Great read if you haven’t yet read it yet:
Frank Chimero : What screens want : http://frankchimero.com/what-screens-want/
web and interaction design are just as much children of filmmaking as they are of graphic design. Maybe even more so. After all, we both work on screens, and manage time, movement, and most importantly, change.
So what does all of this mean? I think the grain of screens has been there since the beginning. It’s not tied to an aesthetic. Screens don’t care what the horses look like. They just want them to move. They want the horses to change.
Designing for screens is managing that change. To put a finer head on it, the grain of screens is something I call flux—
and more
Movement, change, and animation are a lot more than ways to delight users: they are a functional method for design.

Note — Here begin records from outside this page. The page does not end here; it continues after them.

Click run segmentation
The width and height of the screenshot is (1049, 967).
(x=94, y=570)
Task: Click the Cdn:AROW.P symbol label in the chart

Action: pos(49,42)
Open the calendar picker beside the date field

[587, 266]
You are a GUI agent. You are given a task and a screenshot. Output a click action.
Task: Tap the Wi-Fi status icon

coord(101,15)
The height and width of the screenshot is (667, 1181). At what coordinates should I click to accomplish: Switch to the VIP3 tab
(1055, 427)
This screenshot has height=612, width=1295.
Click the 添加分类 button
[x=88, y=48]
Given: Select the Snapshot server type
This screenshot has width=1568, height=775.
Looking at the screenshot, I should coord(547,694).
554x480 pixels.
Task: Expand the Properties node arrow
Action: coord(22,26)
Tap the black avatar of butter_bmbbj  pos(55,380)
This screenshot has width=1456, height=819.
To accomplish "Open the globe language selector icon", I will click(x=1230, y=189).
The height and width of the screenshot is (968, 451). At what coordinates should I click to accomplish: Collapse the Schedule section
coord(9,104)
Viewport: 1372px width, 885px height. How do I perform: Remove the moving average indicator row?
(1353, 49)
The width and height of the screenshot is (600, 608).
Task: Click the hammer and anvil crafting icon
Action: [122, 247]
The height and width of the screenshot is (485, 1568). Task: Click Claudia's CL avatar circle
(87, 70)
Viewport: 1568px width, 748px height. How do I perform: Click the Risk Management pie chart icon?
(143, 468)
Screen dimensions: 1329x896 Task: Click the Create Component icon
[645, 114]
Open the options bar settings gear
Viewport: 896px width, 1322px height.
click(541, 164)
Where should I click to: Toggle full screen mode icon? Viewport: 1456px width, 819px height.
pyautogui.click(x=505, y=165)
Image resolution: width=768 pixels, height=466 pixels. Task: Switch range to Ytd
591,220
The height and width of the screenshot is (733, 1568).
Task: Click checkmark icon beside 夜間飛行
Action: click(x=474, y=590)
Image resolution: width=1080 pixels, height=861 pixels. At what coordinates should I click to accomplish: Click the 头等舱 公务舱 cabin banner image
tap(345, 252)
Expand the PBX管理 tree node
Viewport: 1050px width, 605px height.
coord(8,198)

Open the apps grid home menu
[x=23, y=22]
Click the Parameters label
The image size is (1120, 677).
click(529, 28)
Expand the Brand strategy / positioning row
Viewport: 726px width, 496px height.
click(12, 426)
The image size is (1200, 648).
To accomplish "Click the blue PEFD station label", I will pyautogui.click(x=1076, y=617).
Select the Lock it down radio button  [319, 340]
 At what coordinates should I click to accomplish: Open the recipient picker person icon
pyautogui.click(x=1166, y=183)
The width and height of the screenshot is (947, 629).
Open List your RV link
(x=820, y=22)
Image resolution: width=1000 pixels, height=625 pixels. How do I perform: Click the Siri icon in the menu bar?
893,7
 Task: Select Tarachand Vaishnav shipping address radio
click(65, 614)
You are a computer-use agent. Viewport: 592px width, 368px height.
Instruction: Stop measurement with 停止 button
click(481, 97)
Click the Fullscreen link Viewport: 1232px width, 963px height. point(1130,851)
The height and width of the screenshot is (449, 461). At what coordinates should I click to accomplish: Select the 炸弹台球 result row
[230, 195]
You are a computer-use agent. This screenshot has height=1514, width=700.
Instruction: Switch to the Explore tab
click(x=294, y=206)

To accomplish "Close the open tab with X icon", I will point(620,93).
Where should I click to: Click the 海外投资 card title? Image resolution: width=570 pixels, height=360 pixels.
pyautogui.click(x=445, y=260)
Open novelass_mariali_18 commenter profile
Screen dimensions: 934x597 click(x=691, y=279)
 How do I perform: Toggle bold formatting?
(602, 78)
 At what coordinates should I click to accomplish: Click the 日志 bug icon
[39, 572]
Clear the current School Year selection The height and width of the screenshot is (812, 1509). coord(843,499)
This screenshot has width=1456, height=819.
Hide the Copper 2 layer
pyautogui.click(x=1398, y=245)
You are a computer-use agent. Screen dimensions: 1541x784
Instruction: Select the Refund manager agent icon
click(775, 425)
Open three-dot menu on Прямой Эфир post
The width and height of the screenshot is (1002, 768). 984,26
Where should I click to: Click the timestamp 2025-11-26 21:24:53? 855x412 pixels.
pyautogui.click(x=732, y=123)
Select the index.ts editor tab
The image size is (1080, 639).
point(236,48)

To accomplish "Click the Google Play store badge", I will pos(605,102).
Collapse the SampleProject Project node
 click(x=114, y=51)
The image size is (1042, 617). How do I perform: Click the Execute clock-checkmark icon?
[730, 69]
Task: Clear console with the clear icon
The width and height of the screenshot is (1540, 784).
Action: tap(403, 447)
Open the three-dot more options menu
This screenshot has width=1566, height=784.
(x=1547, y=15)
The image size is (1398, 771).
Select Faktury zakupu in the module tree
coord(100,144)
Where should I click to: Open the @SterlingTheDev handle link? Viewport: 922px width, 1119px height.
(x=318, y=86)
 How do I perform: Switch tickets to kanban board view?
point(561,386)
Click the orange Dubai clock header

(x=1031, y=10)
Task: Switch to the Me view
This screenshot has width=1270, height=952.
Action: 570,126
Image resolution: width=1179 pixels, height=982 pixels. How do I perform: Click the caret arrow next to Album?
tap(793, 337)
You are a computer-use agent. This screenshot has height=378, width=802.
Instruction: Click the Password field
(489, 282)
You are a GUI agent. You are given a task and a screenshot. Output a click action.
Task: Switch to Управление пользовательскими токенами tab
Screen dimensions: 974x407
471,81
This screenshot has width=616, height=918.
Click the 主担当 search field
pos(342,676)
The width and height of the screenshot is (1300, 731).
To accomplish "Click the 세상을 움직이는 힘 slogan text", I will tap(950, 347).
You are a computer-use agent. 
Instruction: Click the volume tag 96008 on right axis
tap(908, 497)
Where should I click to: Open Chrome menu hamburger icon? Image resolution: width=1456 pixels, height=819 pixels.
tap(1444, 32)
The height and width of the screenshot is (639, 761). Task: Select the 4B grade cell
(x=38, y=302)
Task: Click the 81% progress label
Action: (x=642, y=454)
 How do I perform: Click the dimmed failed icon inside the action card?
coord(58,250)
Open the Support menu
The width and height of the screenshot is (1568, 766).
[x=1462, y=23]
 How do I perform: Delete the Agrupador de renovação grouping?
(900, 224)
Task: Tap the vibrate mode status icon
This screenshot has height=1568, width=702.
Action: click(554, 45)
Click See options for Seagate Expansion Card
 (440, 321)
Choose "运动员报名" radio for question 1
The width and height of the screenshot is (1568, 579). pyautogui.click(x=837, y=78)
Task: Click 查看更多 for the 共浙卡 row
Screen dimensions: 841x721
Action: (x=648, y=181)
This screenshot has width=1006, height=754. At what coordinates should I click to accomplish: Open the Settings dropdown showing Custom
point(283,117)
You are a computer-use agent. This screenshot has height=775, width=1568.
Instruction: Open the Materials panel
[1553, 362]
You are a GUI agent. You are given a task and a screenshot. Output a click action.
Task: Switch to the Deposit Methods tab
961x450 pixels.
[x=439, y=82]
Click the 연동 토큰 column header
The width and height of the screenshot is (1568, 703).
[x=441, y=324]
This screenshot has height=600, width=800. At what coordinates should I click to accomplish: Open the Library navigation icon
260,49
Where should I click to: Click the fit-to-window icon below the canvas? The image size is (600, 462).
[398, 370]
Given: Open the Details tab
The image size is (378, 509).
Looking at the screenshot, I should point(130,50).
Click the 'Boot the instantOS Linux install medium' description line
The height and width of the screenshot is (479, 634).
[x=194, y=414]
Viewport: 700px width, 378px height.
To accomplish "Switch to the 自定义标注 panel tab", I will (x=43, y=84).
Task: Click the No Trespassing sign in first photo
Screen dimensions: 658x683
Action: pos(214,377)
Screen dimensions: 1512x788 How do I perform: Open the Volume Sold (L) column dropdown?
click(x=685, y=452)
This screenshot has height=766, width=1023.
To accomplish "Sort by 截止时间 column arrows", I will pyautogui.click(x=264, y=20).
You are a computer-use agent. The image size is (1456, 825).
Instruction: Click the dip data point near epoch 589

These examples are essentially animated wireframes, but extra detail isn’t needed. Designing how things change and move is enough for us to understand what they are and the relationships between them. You don’t need the heavy-handed metaphor, because the information is baked into the element’s behavior, not its aesthetics.
A designer’s work is not only about how the things look, but also their behaviors in response to interaction, and the adjustments they make between their fixed states. In fact, designing the way elements adapt and morph in the in-between moments is half of your work as a designer. You’re crafting the interstitials.
We’ve been more aware of this interstitial work in the past few years because of responsive design’s popularity and its resistance to fixed states. It’s a step in the right direction, but it has made work crazy frustrating.